▸ **What you need to do**
Your answer must be every line of the data below that holds the string "agent", copied exactly.

Extracted records
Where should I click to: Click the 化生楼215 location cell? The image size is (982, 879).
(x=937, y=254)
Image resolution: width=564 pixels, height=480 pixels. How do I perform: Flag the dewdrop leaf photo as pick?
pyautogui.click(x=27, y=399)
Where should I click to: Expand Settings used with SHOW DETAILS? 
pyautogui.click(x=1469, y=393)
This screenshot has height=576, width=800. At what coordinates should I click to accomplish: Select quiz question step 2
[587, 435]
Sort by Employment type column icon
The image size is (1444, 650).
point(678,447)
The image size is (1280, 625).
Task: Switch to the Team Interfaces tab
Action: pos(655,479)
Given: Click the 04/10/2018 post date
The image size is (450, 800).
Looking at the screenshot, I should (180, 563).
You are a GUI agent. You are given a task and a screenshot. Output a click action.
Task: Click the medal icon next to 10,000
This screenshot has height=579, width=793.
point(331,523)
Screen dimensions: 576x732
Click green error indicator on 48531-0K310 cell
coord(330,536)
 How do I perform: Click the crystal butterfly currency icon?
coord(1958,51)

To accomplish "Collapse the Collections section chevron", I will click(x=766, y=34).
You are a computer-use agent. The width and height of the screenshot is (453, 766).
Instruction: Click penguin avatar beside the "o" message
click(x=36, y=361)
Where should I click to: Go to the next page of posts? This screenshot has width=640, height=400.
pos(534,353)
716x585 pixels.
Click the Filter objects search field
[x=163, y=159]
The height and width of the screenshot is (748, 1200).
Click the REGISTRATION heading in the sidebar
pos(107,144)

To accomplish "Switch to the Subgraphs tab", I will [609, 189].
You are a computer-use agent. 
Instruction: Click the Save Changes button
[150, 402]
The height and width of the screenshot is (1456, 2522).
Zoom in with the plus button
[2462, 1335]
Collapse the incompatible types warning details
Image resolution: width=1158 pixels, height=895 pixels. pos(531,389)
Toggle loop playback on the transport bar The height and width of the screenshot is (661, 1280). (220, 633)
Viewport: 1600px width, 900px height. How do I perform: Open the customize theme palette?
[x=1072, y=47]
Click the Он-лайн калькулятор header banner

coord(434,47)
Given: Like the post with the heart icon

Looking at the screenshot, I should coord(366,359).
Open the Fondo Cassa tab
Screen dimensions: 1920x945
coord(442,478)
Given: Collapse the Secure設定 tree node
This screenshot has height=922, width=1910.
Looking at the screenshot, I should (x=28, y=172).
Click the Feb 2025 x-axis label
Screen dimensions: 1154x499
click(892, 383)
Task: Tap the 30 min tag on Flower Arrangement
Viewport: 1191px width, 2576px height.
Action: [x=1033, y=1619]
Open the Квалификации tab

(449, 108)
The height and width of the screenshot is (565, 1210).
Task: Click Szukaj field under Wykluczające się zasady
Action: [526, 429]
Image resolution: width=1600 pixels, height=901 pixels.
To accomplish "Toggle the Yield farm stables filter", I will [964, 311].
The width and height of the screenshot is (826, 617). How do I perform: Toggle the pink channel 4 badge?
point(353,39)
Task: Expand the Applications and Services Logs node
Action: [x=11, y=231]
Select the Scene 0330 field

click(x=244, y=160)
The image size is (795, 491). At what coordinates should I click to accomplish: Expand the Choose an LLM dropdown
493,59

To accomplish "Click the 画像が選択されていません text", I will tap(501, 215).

▸ **Answer box**
You are a GUI agent. You are given a task and a screenshot. Output a click action.
You are a computer-use agent. The width and height of the screenshot is (453, 766).
You are a computer-use agent. 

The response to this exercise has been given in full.